Christopher Williams,1* Hans-Jürgen Hoppe,2* Dellel Rezgui,2 Madeleine Strickland,1 Briony E. Forbes,3 Frank Grutzner,3 Susana Frago,2 Rosamund Z. Ellis,1 Pakorn Wattana-Amorn,1 Stuart N. Prince,2 Oliver J. Zaccheo,2 Catherine M. Nolan,4 Andrew J. Mungall,5 E. Yvonne Jones,6 Matthew P. Crump,1† A. Bassim Hassan2†

Placental development and genomic imprinting coevolved with parental conflict over resource distribution to mammalian offspring. The imprinted genes IGF2 and IGF2R code for the growth promoter insulin-like growth factor 2 (IGF2) and its inhibitor, mannose 6-phosphate (M6P)/IGF2 receptor (IGF2R), respectively. M6P/IGF2R of birds and fish do not recognize IGF2. In monotremes, which lack imprinting, IGF2 specifically bound M6P/IGF2R via a hydrophobic CD loop. We show that the DNA coding the CD loop in monotremes functions as an exon splice enhancer (ESE) and that structural evolution of binding site loops (AB, HI, FG) improved therian IGF2 affinity. We propose that ESE evolution led to the fortuitous acquisition of IGF2 binding by M6P/IGF2R that drew IGF2R into parental conflict; subsequent imprinting may then have accelerated affinity maturation.

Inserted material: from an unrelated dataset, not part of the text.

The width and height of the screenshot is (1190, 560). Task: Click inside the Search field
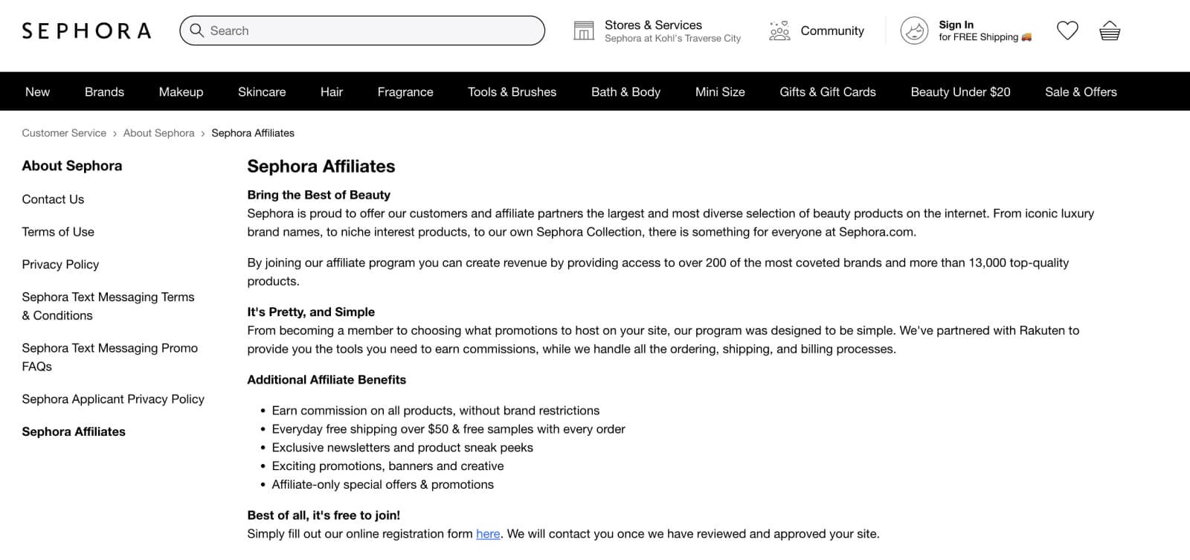(x=372, y=30)
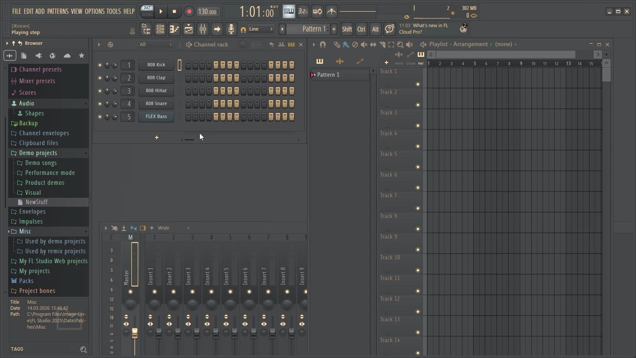The height and width of the screenshot is (358, 636).
Task: Toggle the first step of 808 Clap
Action: [188, 78]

This report published by Matthew Crump’s and Bassim Hassan’s groups this week in Science analyses the evolutionary molecular changes, which led to high affinity binding of IGF2R to IGF2 in mammals but not birds and reptiles. IGF2 and IGF2R are two of the roughly 100 canonically imprinted genes found in mammals, with IGF2 expressed only from the paternal allele and IGF2R only from the maternal allele. In mice, deletion of the maternal IGF2R gene results in overly large offspring while deletion of the paternal IGF2 gene results in dwarf offspring. In humans, only IGF2 is imprinted but not its receptor. Activation of the maternal IGF2 allele causes Beckwith-Wiedemann syndrome, which is characterized large body size at birth and an increased risk for childhood cancer. The reciprocal expression of IGF2 and IGF2R underscores the parental conflict over the distribution of resources to their offspring. This hypothesis is based on the theory that mothers want to distribute their resources equally to all their current and future offspring, while fathers favor the maternal investment into the current offspring.
This study correlates the appearance of IGF2/R with the occurrence of their monoallelic expression. Specifically, Williams et al. show that binding appeared in all primitive mammals, while imprinting is only found in theria, such as rodents, kangaroos and opossums. Therefore, the authors hypothesize that the evolution of IGF2/R imprinting was facilitated by the appearance of their molecular binding, which may conversely have accelerated the selection for improved regulation of IGF2 through IGF2R.
This report thoroughly reveals the structural changes that lead to IGF2:IGF2R complex formation but falls short on explaining the mechanism of how IGF2/R binding facilitates genomic imprinting of these two genes.